HONG KONG/LONDON (Reuters) - Asia-focused bank Standard Chartered reported a record-beating 17 percent rise in first-half profits on Wednesday as a booming Hong Kong market and increased restraint on costs outweighed a slump in India.
The London-headquartered bank, which makes over 80 percent of its profits in Asia and other emerging markets, said it expects costs to rise in line with income this year, removing an imbalance that had weighed on the lender over the past few years of rapid growth.
“Costs are coming down, which is always encouraging,” said John Wadle, a Hong Kong-based analyst with Mirae Asset Management. “On balance, it was a set of encouraging results and I expect second half revenue to continue growing strongly.”
Profits in India fell 39 percent from a year ago and the outlook looks tough due to interest rate rises, inflation and rising competition, the bank said. India had overtaken Hong Kong as the bank’s most profitable country last year, but a slowdown had been “faster and deeper” than the bank expected.
But most other markets grew and Standard Chartered reported a pretax profit of $3.64 billion, up from $3.12 billion a year earlier and beating analysts’ expectations for $3.47 billion.
Its London-listed shares were up 1.5 percent at 15.73 pounds by 0720 GMT, outperforming a 1.3 percent fall by the European bank index.
“We’ve got a different story to other banks. We’re growing, we’re hiring and we’re delivering profit growth,” Peter Sands, chief executive, told reporters on a conference call.
Sands said the bank would add about 1,000 jobs this year as it picks up the pace of hiring in the coming months after cutting 1,170 jobs in the first six months of the year as it attempted to keep costs under control. That was about 1 percent of its 84,000 staff.
The bank limited cost growth to 8 percent in the first half, below income growth of 11 percent, and said it expects cost and income growth to be flat for the full year.
Banks in Asia are facing stiff wage price inflation — Standard Chartered said its staff costs rose 15 percent on the year and rival HSBC on Tuesday called the environment a “war for talent.”
Cost growth rising faster than income growth, known as “negative jaws,” has dogged Standard Chartered in the past year as it battles local and international rivals to keep and retain staff in fast-growing Asian markets.
Lenders have cut jobs to restrain costs and HSBC this week said it will axe 30,000 jobs by 2013 and Credit Suisse cutting 2,000 jobs.
Problems in western economies such as the euro zone debt crisis and U.S. debt ceiling were having a “profound” effect across the global economy, Sands said, warning it could add to asset inflation in Asia and create economic bumps.
“Our markets are in much better shape than Europe and the U.S., but they’re not immune to the ripple effects of some of the problems in the west. Growth in our markets is not going to be even or smooth or linear, and India is a good example,” he said.

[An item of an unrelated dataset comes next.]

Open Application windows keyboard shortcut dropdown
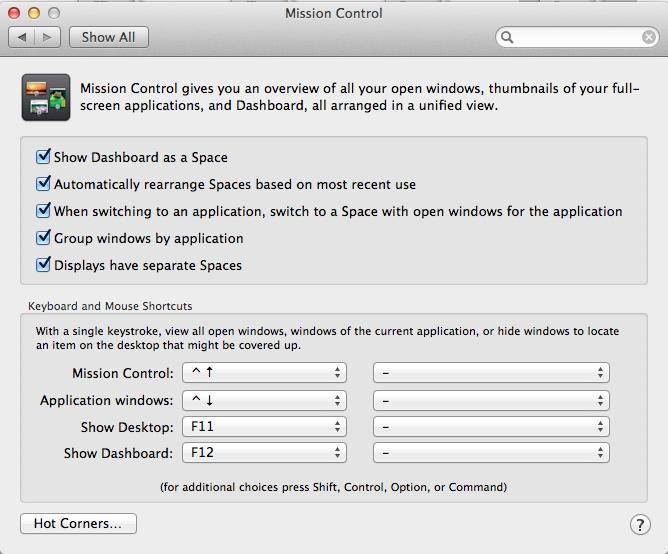The height and width of the screenshot is (554, 668). 264,401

He declined to predict how long the slowdown in India would last, but said the country remained a “key engine” of future income and earnings growth.
Costs were too high in South Korea and its balance sheet there inefficient, the bank said.

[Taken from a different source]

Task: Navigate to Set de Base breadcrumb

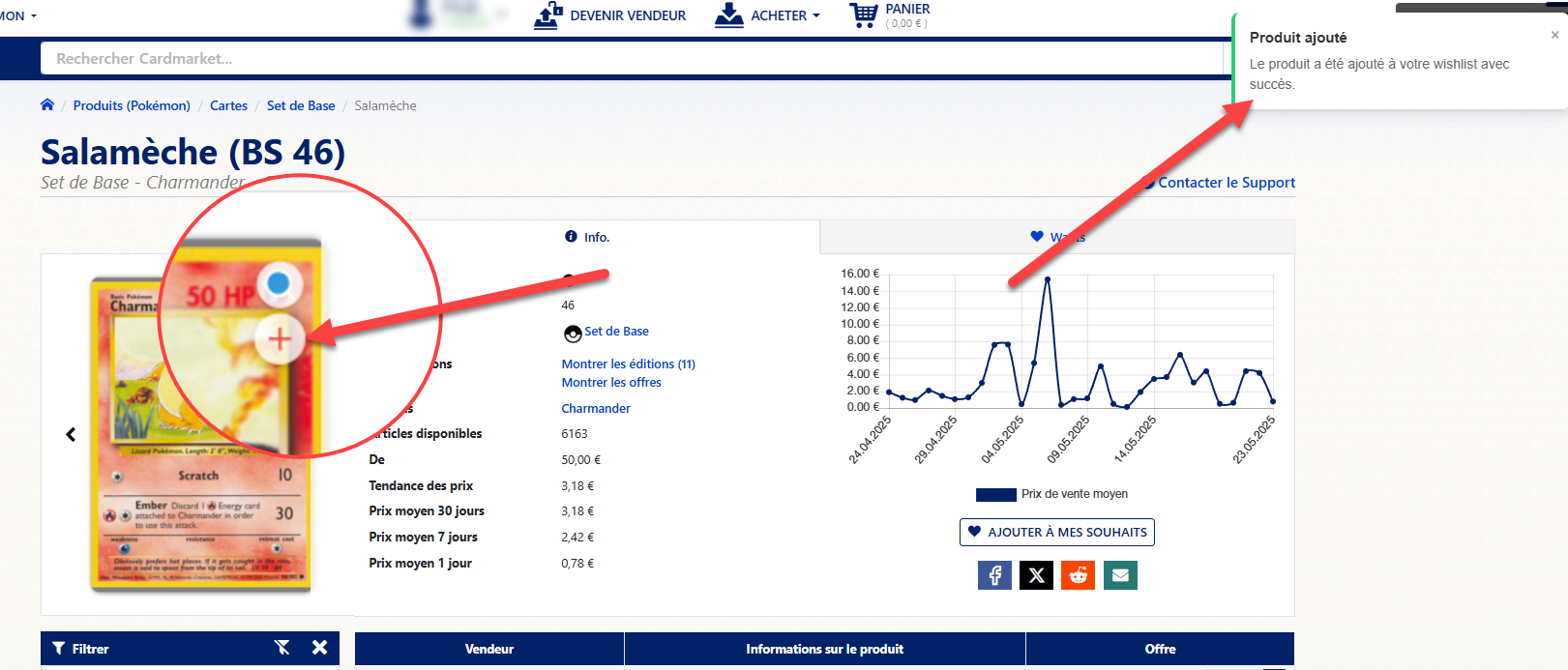Action: (x=301, y=105)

Sands said he was hopeful a dispute with staff in Korea will soon be resolved, as a strike continues over proposed changes to the pay structure.
The bank’s profits in Hong Kong jumped 55 percent to $790 million as income rose 29 percent, while earnings in China jumped 76 percent to $137 million and revenues from Indonesia rose by a fifth.
Return on equity (RoE), a key measure of profitability, was 13 percent in the first half, down from 14.7 percent a year ago as the cost of holding more capital hurt. The bank’s core Tier 1 equity rose to 11.9 percent from 9 percent.
Sands said the bank is aiming for an RoE of near 15 percent, but said it is hard to be definitive on returns “when so much is in flux around capital and liquidity regulation.”
Its London-listed shares are down about 11 percent so far this year, valuing the bank at about $60 billion. It is trading at about 11 times earnings, roughly in line with crosstown rival HSBC.